= Saved entries =
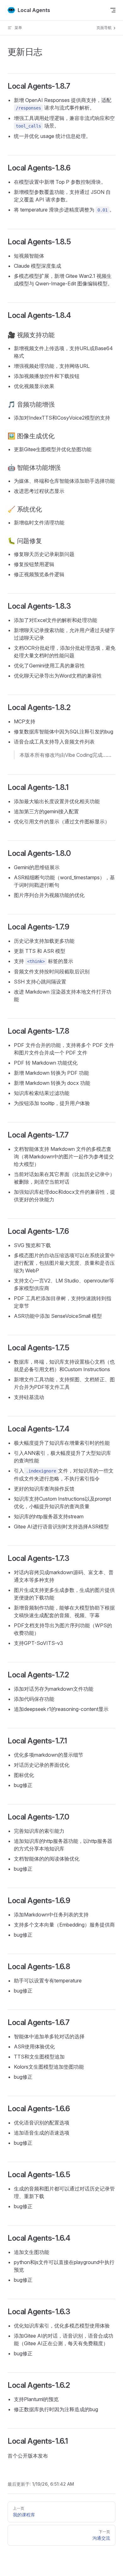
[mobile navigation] (112, 10)
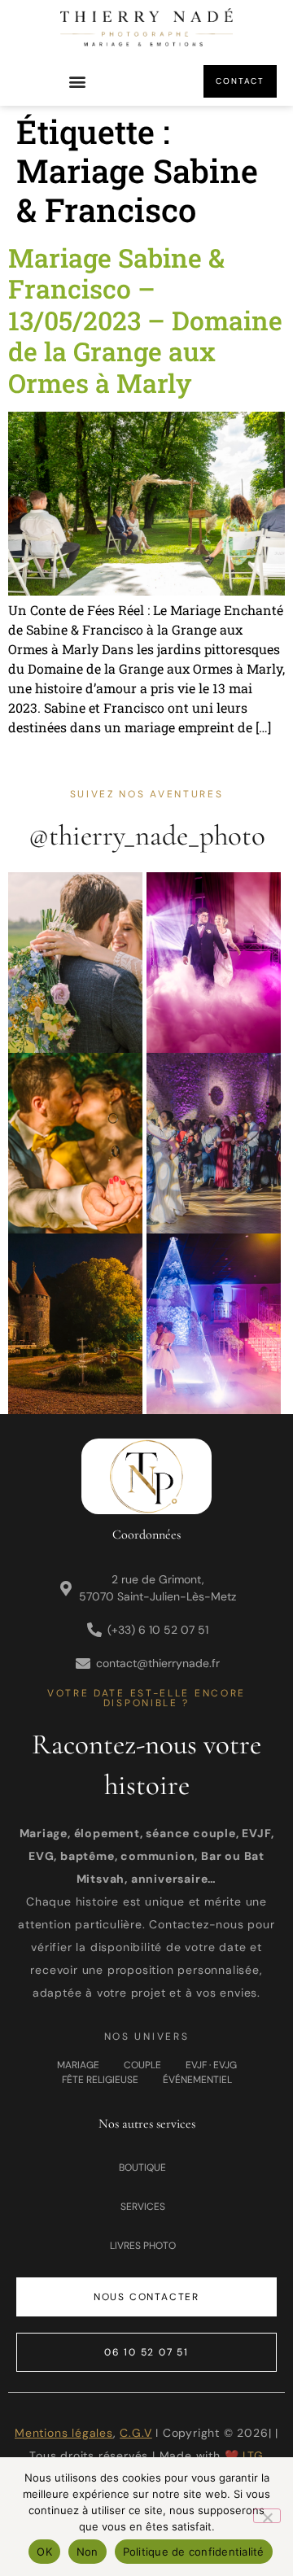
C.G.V (135, 2432)
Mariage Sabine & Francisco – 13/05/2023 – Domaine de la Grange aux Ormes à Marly (145, 320)
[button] (77, 81)
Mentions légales (64, 2432)
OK (44, 2551)
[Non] (267, 2515)
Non (87, 2551)
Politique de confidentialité (194, 2551)
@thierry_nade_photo (146, 836)
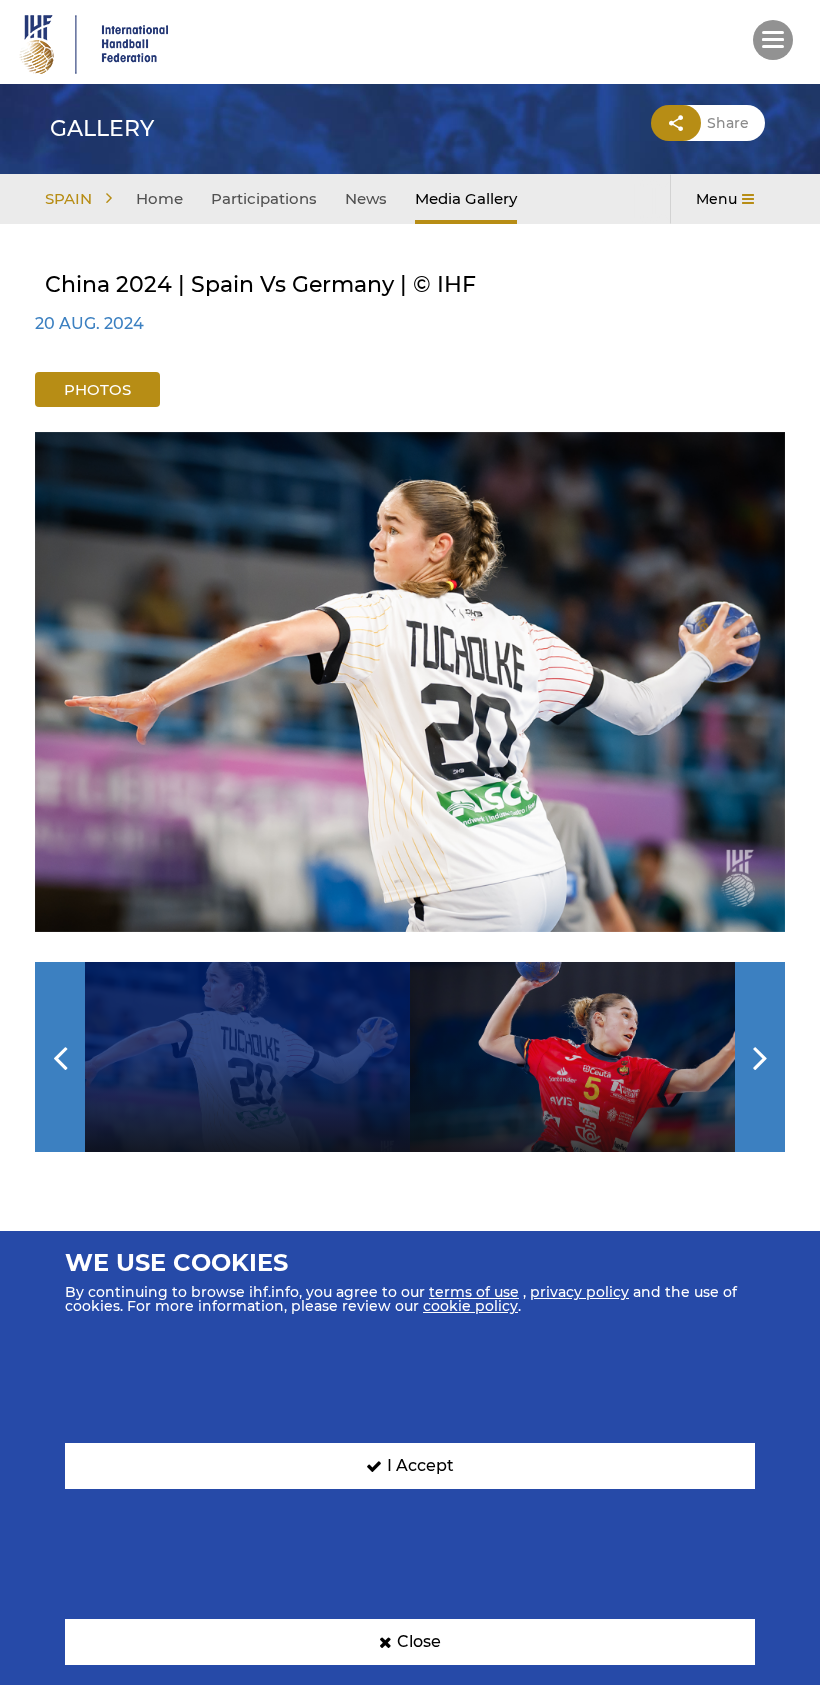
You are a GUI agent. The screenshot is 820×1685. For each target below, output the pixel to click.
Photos (97, 389)
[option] (410, 682)
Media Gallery (466, 198)
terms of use (474, 1292)
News (366, 198)
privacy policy (579, 1292)
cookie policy (470, 1306)
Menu (716, 199)
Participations (264, 198)
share (728, 123)
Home (159, 198)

= What you are asked to do =
All lines from the one containing "[Non] (267, 2515)" through the final line of the records are to be retyped exactly; no other lines and no pictures are to be included.

= Response to this exercise =
[Non] (267, 2515)
Non (87, 2551)
Politique de confidentialité (194, 2551)
@thierry_nade_photo (146, 836)
You are a GUI agent. The screenshot is 820×1685. For each target below, output the pixel to click.
Photos (97, 389)
[option] (410, 682)
Media Gallery (466, 198)
terms of use (474, 1292)
News (366, 198)
privacy policy (579, 1292)
cookie policy (470, 1306)
Menu (716, 199)
Participations (264, 198)
share (728, 123)
Home (159, 198)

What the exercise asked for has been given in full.